Information provided:
──────

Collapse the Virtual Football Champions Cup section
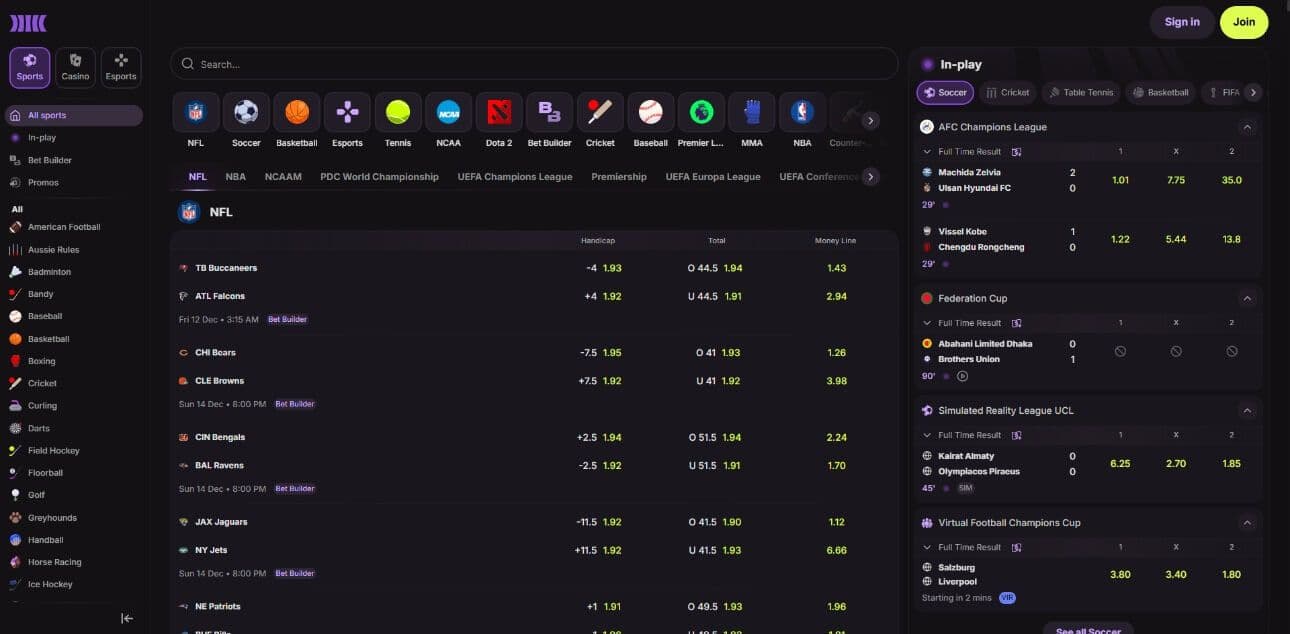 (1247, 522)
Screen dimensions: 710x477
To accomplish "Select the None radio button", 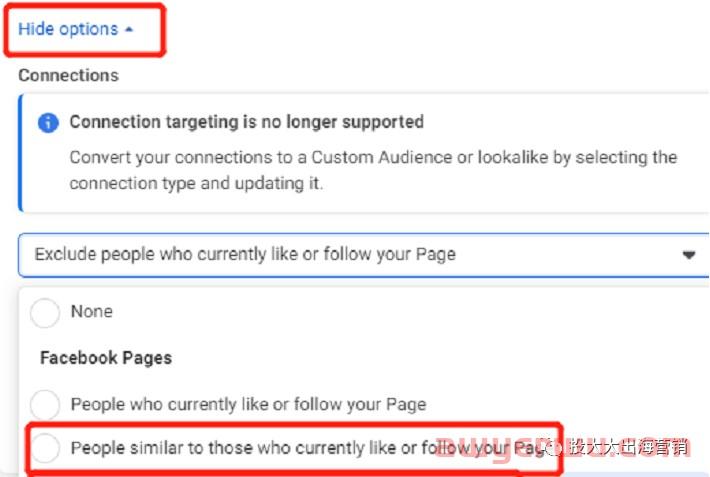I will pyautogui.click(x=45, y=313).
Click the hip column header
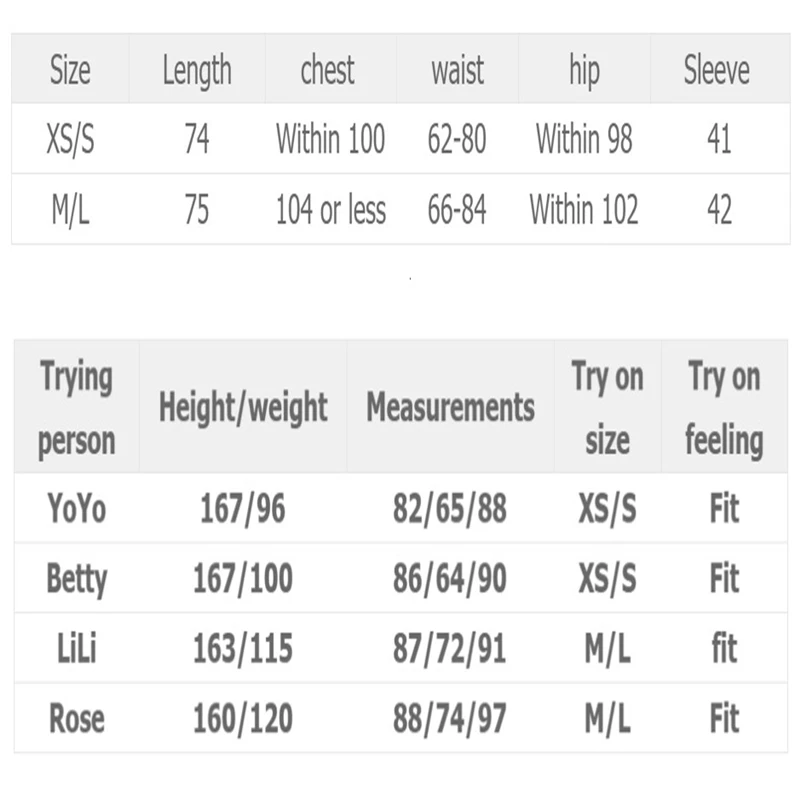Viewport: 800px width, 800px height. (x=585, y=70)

──────

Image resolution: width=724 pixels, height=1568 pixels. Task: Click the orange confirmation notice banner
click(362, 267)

──────

Switch "orange" to "yellow" in the records starting at the line containing "Image resolution: width=724" and ending at the line containing "click(362, 267)", and give those lines again with nothing else changed.

Answer for the task:
Image resolution: width=724 pixels, height=1568 pixels. Task: Click the yellow confirmation notice banner
click(362, 267)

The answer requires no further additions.